Granted any number of non-economic and economic developments over the next eight decades could make this scenario completely meaningless. But leaving out those utter unknowables, it’s significsnt that one plausible knowable suggests that the U.S.-China economy gap may become even bigger in 2100. And that’s the fact that the data I cited in March (from the International Monetary Fund) show that since 1980, that U.S.-China per capita GDP gap has widened substantially. If that trend continues (as opposed to per capita GDP differences staying exactly where they are now, as my scenario assumes), then by the turn of the next century, the United States would stand even further ahead of China. In principle, the military potential gap would widen strongly as well.

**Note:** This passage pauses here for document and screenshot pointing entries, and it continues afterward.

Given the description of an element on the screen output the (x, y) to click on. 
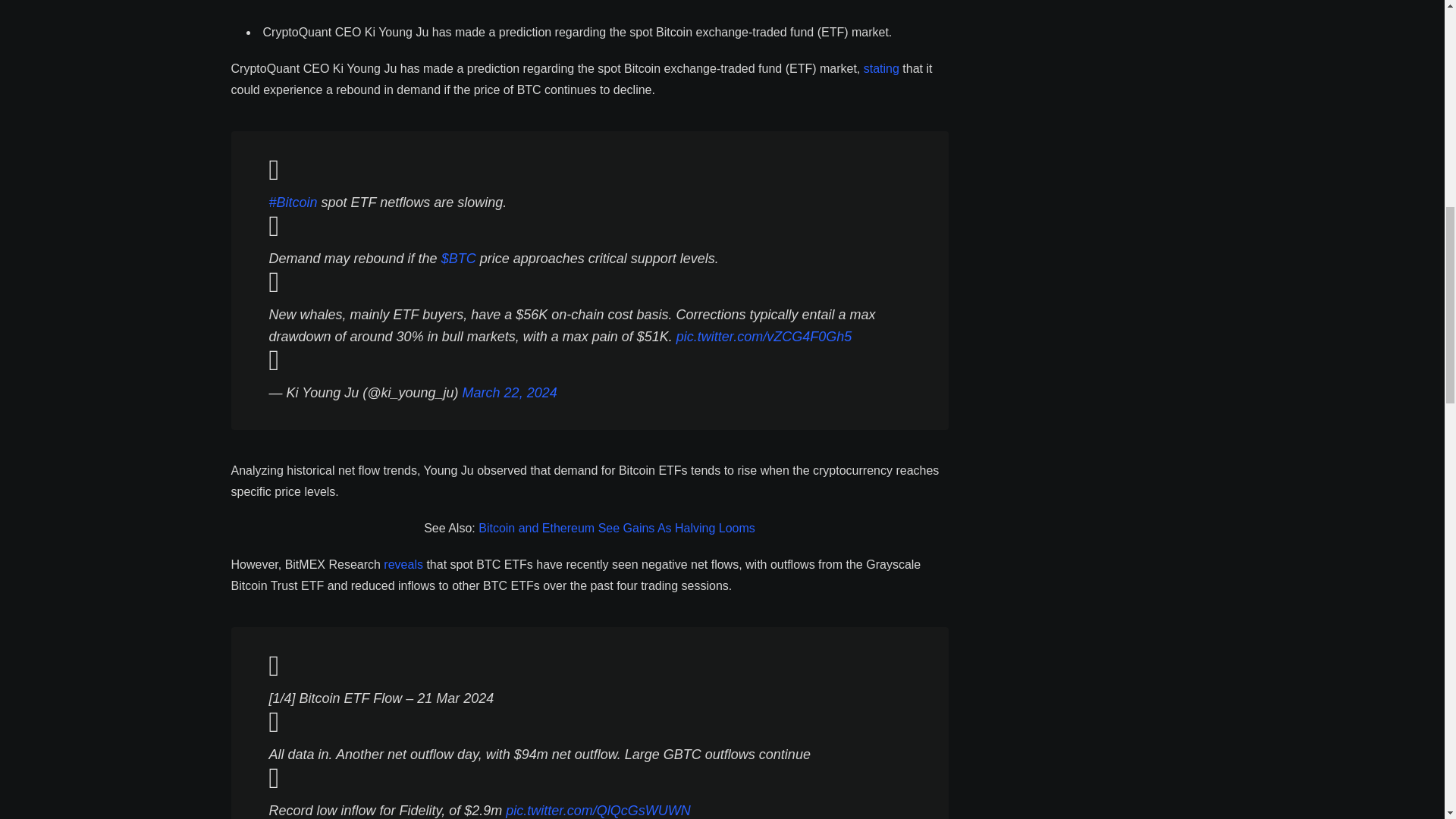
stating (881, 68)
March 22, 2024 (510, 392)
Given the description of an element on the screen output the (x, y) to click on. 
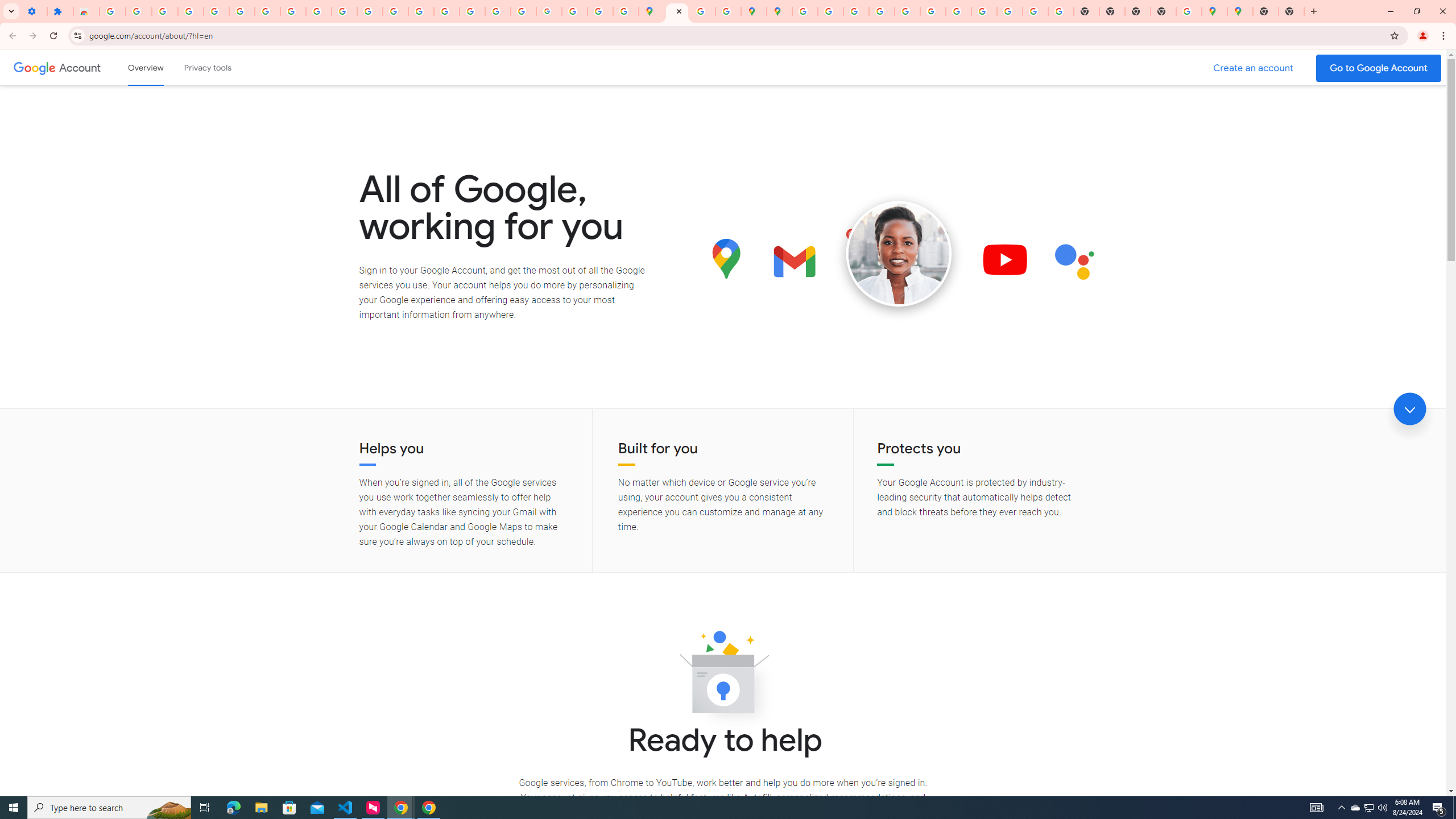
Google Maps (1239, 11)
New Tab (1162, 11)
YouTube (958, 11)
Delete photos & videos - Computer - Google Photos Help (138, 11)
Learn how to find your photos - Google Photos Help (165, 11)
Ready to help (722, 675)
Jump link (1409, 408)
Settings - On startup (34, 11)
Google logo (34, 67)
Given the description of an element on the screen output the (x, y) to click on. 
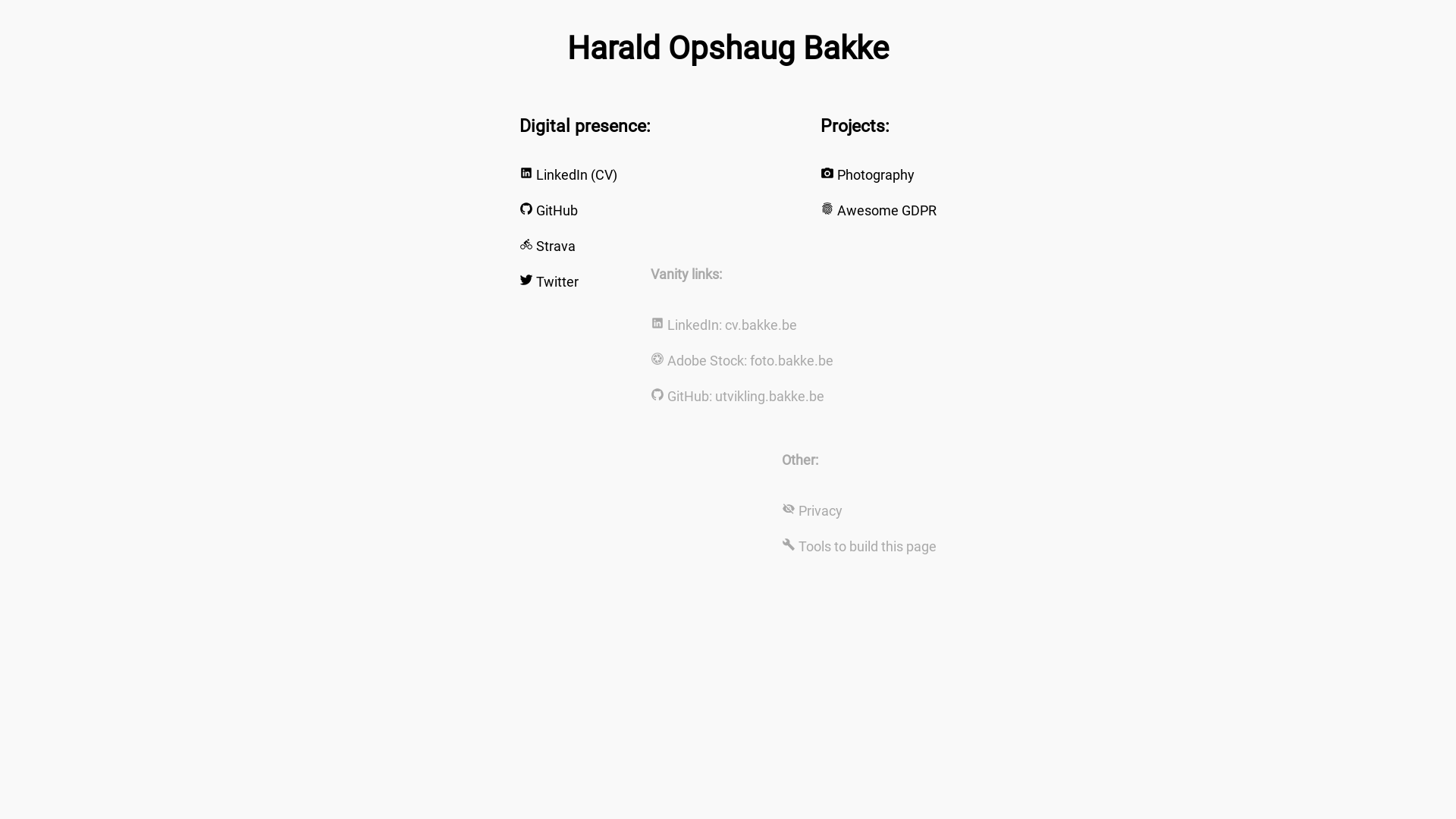
GitHub Element type: text (556, 210)
Photography Element type: text (875, 174)
LinkedIn (CV) Element type: text (576, 174)
utvikling.bakke.be Element type: text (769, 396)
Twitter Element type: text (557, 281)
Awesome GDPR Element type: text (886, 210)
cv.bakke.be Element type: text (760, 324)
Strava Element type: text (555, 246)
foto.bakke.be Element type: text (791, 360)
Tools to build this page Element type: text (867, 546)
Harald Opshaug Bakke Element type: text (727, 47)
Privacy Element type: text (820, 510)
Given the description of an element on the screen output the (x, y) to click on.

And just as crucial to keep in mind: If China’s population plummets by nearly half by 2100, big time decline will have to have begun long before, which translates into a relatively brief spell of Chinese superiority in terms of that military potential. Further, this Chinese edge may be even more fleeting than these dry numbers indicate, since the United States by all accounts maintains Number One in that regard now, and military potential doesn’t turn into military strength overnight.
Nonetheless, there’s still a worrisome paradox to keep in mind. Precisely because China’s long-term prospects aren’t terrific, some leading strategists (see, e.g., here and here) argue that Beijing will be sorely tempted to capitalize on its relative gains to date and momentum to achieve high priority goals in the short-term – like taking over Taiwan.

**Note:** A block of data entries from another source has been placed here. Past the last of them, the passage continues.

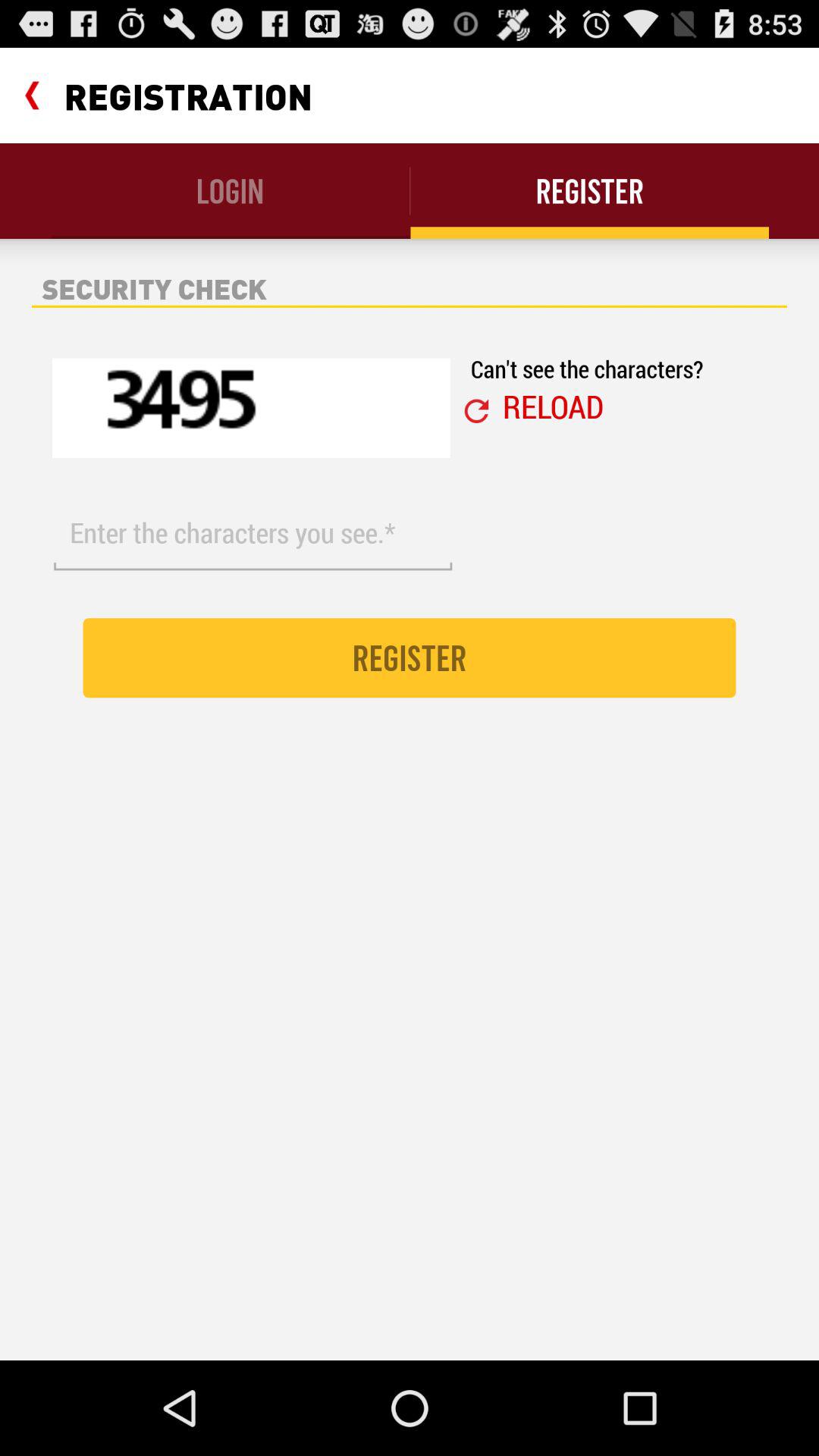
launch the item above register (253, 533)
Given the description of an element on the screen output the (x, y) to click on. 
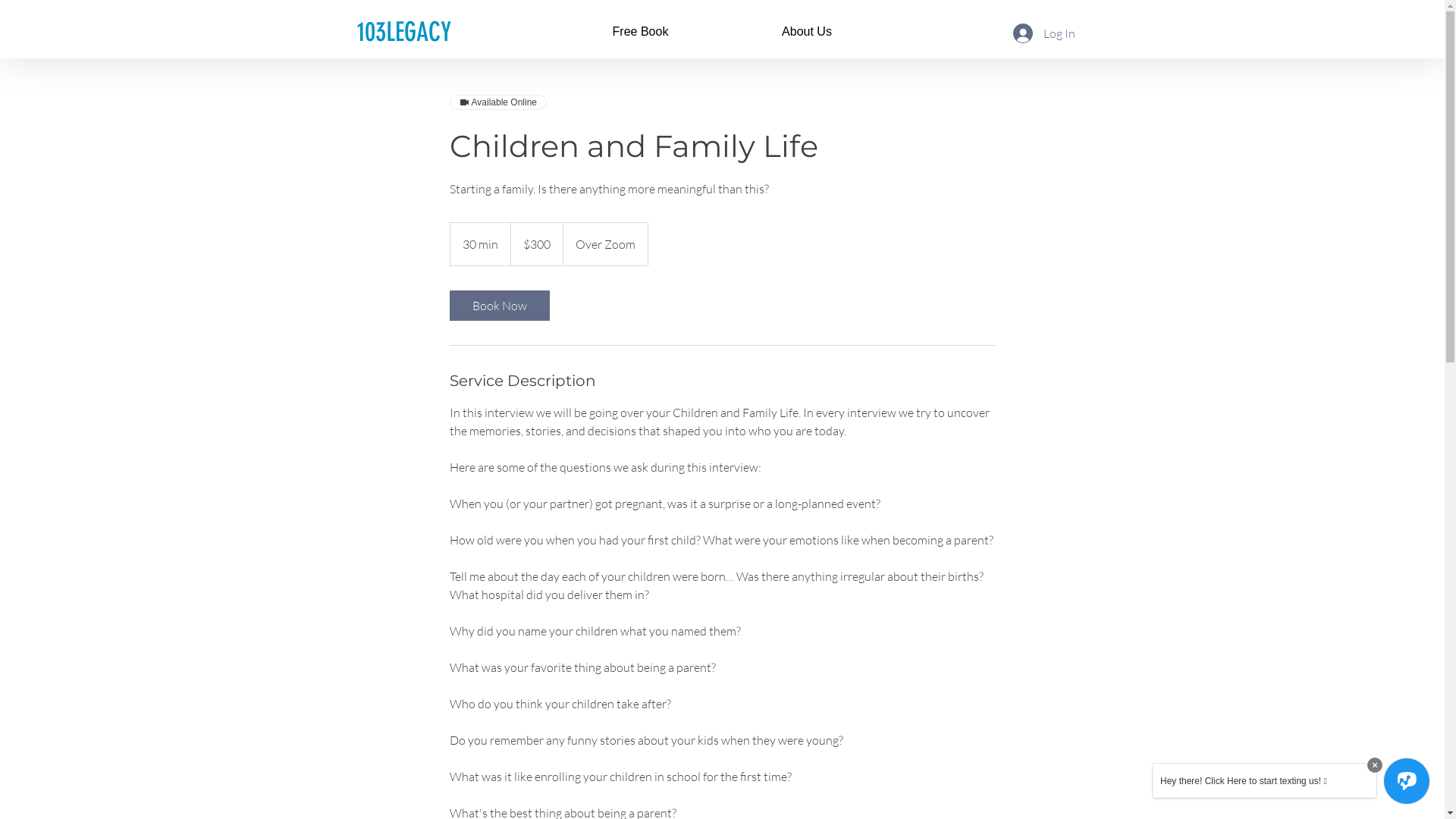
Book Now Element type: text (498, 305)
Log In Element type: text (1043, 32)
103LEGACY Element type: text (403, 31)
About Us Element type: text (806, 31)
Free Book Element type: text (639, 31)
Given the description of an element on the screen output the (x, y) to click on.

I personally have no idea. And I’m the last person to preach complacency in China policy. In fact, I’m glad to see that the American political system has begun wakening to the dangers posed by China’s economic, technological, and military advances. But excessive pessimism has never led to any victories in any kind of struggle or competition, either, and hopefully The Lancet data will reinforce U.S. leaders’ confidence that if success in handling China isn’t guaranteed, it’s entirely achievable.